05:37En tout cas, il faut poursuivre ça, c'est le seul moyen d'y arriver.
05:40La France est à la hauteur, d'après vous ?
05:44J'aimerais que la France soit encore plus présente pour arrêter la guerre au Liban,
05:47mais aussi à Gaza et ce qui se passe aussi en Cisjordanie.
05:50À qui vous en voulez le plus ce matin, Sabine Goussoub ?
05:54Au Hezbollah, à Israël, à la communauté internationale ?
05:57Vous savez, au début, après le 7 octobre, je m'en voulais d'abord à moi et à nos amis
06:00en se disant qu'on n'a pas fait assez pour y arriver.
06:02J'en veux à tout le monde, j'en veux au Hezbollah, j'en veux à Israël,
06:05j'en veux aussi à moi, j'en veux aussi à mes proches, j'en veux à tout le monde.
06:07On est tous rentrés dans le mur, mais on est tous otages.
06:11C'est vrai qu'aujourd'hui, on est tous otages.
06:13On est otages du Hezbollah et d'Israël quand on est libanais.
06:16On ne peut rien faire contre le Hezbollah, c'est eux qui décident de l'avenir du pays,
06:19et on ne peut rien faire contre la politique israélienne guerrière.
06:23Donc je leur en veux, et en même temps, c'est aussi à nous de trouver les armes,
06:28de venir s'exprimer, de trouver des moyens d'arrêter ça,
06:30parce que personne ne nous aide malheureusement.
06:31La solution pour beaucoup, c'est de fuir, et on a vu ces 90 000 déplacés
06:35depuis le début de ces frappes.
06:36J'imagine qu'il y a beaucoup de gens qui voudraient quitter le pays aussi.
06:39Encore faut-il le pouvoir ?
06:41Ah oui, quand on n'a qu'un passeport libanais, ce n'est pas possible.
06:43Je sais qu'en France, on connaît, moi compris, je suis franco-libanais,
06:45j'ai un passeport français, et on connaît ici généralement
06:48beaucoup de personnes qui sont franco-libanais,
06:49ou en tout cas qui ont une deuxième nationalité.
06:51Pour eux, il est possible de partir, tant que les avions continuent à décoller.
06:54Mais pour, par exemple, un grand nombre de ma famille,
06:56ou la cousine dont je vous parlais tout à l'heure,
06:58il n'y a pas de moyen de partir.
06:59Elle n'est que libanaise.
07:00Condamnée à rester ?
07:01Elle est condamnée à rester, à vivre sous les bombes.

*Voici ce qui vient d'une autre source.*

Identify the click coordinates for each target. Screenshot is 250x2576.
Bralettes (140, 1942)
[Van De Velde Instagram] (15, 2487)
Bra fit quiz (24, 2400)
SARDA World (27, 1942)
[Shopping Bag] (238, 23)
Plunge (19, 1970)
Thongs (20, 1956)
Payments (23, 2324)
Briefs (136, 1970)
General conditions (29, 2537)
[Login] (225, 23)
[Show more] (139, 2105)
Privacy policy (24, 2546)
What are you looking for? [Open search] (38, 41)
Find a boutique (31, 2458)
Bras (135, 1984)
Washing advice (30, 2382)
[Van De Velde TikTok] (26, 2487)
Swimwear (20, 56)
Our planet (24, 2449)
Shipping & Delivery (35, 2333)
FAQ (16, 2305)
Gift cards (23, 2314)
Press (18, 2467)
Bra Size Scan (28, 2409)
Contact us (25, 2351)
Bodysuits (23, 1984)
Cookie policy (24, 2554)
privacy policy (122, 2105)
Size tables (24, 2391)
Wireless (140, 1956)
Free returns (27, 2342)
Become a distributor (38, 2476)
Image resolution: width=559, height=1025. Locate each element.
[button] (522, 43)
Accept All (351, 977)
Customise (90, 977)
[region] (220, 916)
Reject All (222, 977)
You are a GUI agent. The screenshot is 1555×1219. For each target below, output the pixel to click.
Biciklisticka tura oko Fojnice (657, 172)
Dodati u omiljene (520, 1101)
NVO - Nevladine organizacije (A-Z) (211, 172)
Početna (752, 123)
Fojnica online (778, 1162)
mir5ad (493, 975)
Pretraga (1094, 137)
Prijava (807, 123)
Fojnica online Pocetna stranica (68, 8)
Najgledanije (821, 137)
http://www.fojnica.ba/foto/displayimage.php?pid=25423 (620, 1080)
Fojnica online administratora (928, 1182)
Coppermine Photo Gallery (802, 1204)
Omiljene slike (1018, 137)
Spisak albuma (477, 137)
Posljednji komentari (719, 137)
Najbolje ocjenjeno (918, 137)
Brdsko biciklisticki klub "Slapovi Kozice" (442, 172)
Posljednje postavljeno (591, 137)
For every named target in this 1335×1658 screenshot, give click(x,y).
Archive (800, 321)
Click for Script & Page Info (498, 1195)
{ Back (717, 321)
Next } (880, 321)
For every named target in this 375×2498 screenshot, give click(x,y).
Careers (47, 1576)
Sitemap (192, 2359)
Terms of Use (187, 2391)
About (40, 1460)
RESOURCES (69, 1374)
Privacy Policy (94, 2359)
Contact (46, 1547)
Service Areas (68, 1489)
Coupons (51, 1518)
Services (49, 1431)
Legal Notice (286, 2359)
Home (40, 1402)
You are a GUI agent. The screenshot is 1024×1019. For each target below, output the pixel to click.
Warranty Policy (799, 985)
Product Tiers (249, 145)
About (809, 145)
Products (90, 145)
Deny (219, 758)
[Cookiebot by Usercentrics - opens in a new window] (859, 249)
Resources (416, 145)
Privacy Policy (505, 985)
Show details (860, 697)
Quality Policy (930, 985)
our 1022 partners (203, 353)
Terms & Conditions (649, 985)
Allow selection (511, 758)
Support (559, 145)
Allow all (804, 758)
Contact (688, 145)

07:03Ça fait 50 ans que le Liban vit au rythme des guerres, des tensions.
07:07Est-ce que vous pensez qu'un jour, une paix durable est possible ?
07:10Bien sûr que vous le souhaitez, mais est-ce que vous le pensez ?
07:15Je suis du genre très peu optimiste, donc je dirais non.
07:18Après, il y a une amie de mon père qui m'a rappelé une phrase
07:20que mon père a dit qui est très triste,
07:21mais je n'aimerais pas finir sur cette note,
07:22mais je vais quand même la dire.
07:23Il a dit que le Liban est un pays mort-né.
07:25J'ai peur qu'il n'ait pas raison.
07:27Je pense qu'il a raison.
07:28Le Liban est un pays mort-né.
07:31On a bien sûr une pensée ce matin pour tous ces Libanais,
07:34pour vos proches dont vous parlez.